- Judul Buku: The Shareholder Settlement Program: A Pragmatic Resolution to confront a Systemic Banking Crises in view of the Dysfunctional Legal System and Tradition of the Republic of Indonesia
- Penulis: Taufik Mappaenre Maroef
- Penerbit: Leiden: Taufik Mappaenre Maroef, ©2010
- Bahasa: Inggris
- ISBN: 978-602-96367-0-3
Sinopsis Buku The Shareholder Settlement Program: A Pragmatic Resolution to confront a Systemic Banking Crises in view of the Dysfunctional Legal System and
Tradition of the Republic of Indonesia
It is not the intention of this study to linger on the legal matters that are not the main topic of this PhD dissertation, let alone to review and comment on the relevant judicial proceedings and reasoning.
However, it would be interesting to know if there is any intention to undertake a separate study on the numerous legal cases that were handled by/involved IBRA. A deeper and more comprehensive study on the legal matters outside of the Shareholder Settlement Program would provide the government with a mapping of these legal cases.
The mapping could then be useful in an effort to formulate the most suitable resolution for each of the legal cases, because any improper handling of these cases would certainly undermine the interest of the State.
One thing is for certain, there are still many unresolved legal matters and/or judicial proceedings involving IBRA that must be dealt with by the present administration.
Nevertheless, based on the aforesaid discussion regarding the sporadic reviews and analyses about specific court decisions that were handled by/involved IBRA, it is fair to conclude that the interaction between IBRA and the judiciary and/or the judicial system has been imprecise.

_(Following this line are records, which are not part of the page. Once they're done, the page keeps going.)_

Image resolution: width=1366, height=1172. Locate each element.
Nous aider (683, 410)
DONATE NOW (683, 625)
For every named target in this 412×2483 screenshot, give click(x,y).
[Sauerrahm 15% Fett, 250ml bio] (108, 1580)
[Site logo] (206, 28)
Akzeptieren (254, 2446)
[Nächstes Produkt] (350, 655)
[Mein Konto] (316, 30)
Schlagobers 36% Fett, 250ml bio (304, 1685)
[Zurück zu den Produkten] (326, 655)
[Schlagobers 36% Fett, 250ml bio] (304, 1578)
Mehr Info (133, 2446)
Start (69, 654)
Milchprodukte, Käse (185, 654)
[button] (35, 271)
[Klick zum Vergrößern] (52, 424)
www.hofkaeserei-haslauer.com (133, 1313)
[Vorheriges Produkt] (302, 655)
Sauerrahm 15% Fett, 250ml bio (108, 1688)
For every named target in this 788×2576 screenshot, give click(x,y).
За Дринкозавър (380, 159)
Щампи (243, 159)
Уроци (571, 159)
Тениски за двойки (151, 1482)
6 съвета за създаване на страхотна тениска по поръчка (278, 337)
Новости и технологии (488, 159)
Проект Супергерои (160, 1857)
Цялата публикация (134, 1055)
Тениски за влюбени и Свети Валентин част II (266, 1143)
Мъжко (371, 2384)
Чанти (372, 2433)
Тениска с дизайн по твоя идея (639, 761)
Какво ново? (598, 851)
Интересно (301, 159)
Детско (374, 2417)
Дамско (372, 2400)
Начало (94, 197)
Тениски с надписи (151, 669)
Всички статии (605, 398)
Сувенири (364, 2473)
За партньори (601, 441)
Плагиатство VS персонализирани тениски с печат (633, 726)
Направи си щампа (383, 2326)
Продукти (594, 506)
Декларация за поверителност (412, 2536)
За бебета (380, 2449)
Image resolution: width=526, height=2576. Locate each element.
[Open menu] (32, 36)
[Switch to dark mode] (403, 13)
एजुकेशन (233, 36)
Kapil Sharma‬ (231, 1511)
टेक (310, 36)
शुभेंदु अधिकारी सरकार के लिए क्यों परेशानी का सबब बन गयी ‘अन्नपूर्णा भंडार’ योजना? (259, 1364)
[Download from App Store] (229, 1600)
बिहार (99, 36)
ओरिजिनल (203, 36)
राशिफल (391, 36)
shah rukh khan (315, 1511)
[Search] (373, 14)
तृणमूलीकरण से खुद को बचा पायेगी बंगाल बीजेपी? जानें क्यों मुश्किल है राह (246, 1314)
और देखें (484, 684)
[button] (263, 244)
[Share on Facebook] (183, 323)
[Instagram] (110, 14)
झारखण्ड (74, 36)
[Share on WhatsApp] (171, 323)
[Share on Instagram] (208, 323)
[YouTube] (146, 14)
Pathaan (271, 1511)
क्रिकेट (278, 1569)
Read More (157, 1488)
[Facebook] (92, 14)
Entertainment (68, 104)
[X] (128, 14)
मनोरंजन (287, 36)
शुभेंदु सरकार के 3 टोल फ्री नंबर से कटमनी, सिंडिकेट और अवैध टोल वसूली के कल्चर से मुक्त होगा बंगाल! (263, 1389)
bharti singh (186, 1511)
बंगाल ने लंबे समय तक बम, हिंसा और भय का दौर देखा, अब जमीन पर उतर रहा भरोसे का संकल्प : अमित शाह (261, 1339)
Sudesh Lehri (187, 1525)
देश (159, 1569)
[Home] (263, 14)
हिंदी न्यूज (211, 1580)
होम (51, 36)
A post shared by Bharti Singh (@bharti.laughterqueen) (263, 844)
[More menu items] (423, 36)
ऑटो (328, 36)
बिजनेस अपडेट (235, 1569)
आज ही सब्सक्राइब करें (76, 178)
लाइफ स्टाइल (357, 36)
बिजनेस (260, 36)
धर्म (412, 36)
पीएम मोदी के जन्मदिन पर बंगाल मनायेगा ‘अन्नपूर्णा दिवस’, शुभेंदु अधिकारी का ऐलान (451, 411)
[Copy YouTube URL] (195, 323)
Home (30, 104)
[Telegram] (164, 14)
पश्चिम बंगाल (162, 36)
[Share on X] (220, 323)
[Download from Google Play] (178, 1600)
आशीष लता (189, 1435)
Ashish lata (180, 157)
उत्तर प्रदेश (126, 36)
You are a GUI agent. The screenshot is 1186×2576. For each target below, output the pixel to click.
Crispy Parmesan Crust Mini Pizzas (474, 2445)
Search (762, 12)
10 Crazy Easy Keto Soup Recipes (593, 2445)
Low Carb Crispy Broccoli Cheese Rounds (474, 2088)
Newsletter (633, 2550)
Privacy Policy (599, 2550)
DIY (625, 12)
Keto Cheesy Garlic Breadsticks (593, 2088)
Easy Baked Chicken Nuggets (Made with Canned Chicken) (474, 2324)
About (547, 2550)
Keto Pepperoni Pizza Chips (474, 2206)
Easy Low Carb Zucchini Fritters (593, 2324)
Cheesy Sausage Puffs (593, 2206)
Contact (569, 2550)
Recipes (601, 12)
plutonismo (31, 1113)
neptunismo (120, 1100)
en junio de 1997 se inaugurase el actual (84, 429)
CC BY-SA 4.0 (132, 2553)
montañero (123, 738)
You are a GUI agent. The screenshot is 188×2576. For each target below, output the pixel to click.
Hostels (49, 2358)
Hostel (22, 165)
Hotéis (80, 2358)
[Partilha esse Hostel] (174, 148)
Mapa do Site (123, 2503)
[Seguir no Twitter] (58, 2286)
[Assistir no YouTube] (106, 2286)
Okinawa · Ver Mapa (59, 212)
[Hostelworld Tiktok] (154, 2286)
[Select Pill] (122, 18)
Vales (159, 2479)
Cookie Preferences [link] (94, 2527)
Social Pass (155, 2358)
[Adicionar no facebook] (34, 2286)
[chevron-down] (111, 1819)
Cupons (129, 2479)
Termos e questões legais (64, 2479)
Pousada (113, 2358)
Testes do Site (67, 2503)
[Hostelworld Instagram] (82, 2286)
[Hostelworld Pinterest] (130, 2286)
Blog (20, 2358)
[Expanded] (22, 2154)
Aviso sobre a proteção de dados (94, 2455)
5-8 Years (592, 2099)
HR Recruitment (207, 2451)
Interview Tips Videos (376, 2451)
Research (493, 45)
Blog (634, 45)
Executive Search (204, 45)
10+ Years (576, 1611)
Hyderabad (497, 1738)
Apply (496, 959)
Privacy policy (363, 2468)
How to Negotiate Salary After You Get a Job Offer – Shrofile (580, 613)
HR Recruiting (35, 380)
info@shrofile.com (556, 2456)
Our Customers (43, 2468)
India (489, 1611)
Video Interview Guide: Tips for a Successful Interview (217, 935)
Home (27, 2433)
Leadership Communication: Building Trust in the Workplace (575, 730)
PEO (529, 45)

At the time, the judiciary and the judicial system were in the process of institutional and behavioral reforms, and IBRA’s existence was a lex specialis derogat lex generali. It is difficult to summarize whether a judicial proceeding and judgment, in which IBRA was a party, was influenced more by the sentiment of reform rather than by IBRA’s idiosyncrasy but one would always have the feeling that the two sources of influence existed in the aforesaid court decisions.
During 1998-2004, the judiciary and the judicial system in Indonesia were experiencing a most significant transformation from an authoritarian structure of government to a relatively liberal democracy, in which judiciary authority had been given more judicial independence both institutionally and in a behavioral sense.
Since 2004, the Supreme Court has been de facto and de jure in charge of the judicial and non-judicial aspects of the judiciary authority and the court system, particularly in recognition of the never-ending effort to achieve and maintain the kind of judicial independence as mandated by the Constitution.
Despite the imprecise standpoint of the judiciary and the mixed signals that were generated by many transactional legal matters that involved IBRA, the judiciary seemed to understand the extraordinary circumstances that surrounding IBRA’s establishment, namely the emergency situation and the occasional demand for the government to implement special rules and regulations to confront and overcome the multidimensional crisis, as well as to tolerate the limited use of IBRA’s extra-judicial powers in the implementation of its task and function as the agent of economic recovery.
The Supreme Court’s standpoint to refuse the request as submitted to undertake a judicial review against PP-17 reflected the Court’s general understanding of the background reasoning behind IBRA’s establishment, and yet the Supreme Court’s Decision could not provide any guaranty that the judiciary would continue to be in favor of IBRA and PP-17.
For instance, the judiciary standpoint in several bankruptcy proceedings that involved IBRA’s interests were more reflective of the struggle among the judiciaries and of the judicial system to adjust to the newly- enacted judicial proceedings, than to accommodate the important mission IBRA carried out to recover the state funds that had been injected into the failing banking system and/or to minimize the costs of the crisis.
The other legal cases and the relevant judiciary standpoints that have been discussed to a certain extent represented the overall need to overhaul the judicial system in its entirety, both in terms of its institutional infrastructure and its regulatory framework, which would be beyond the coverage of this study.
IBRA’s existence and the special regulatory framework thereof had encouraged the judiciary and the judicial system to be more pragmatic in the handling of many actual legal matters that involved IBRA, as well as to prevent the judicial system and its personnel from being dragged along elusively by the euphoric demand for total reform in all sectors that occurred during 1998-2000.
While the executive and the legislative branches were experiencing significant overhauls during the said period, the judicative power was expected to survive the unprecedented tempestuous climate and to stay on the right track.
The judiciary was expected to support the government’s policy decision and its implementation as part of the efforts to confront and overcome the multidimensional crisis despite the fact that at the same time the judiciary was enjoying its new status of being independent especially of the executive power.
In general, the judiciary was of the opinion that the effort to revitalize the banking system and the national economy was far more important for the nation and the state of Indonesia, than the urge among the judiciaries to enjoy the new freedom the Supreme Court and the court system had bestowed upon them since the legislative amendments in 1999 and 2004.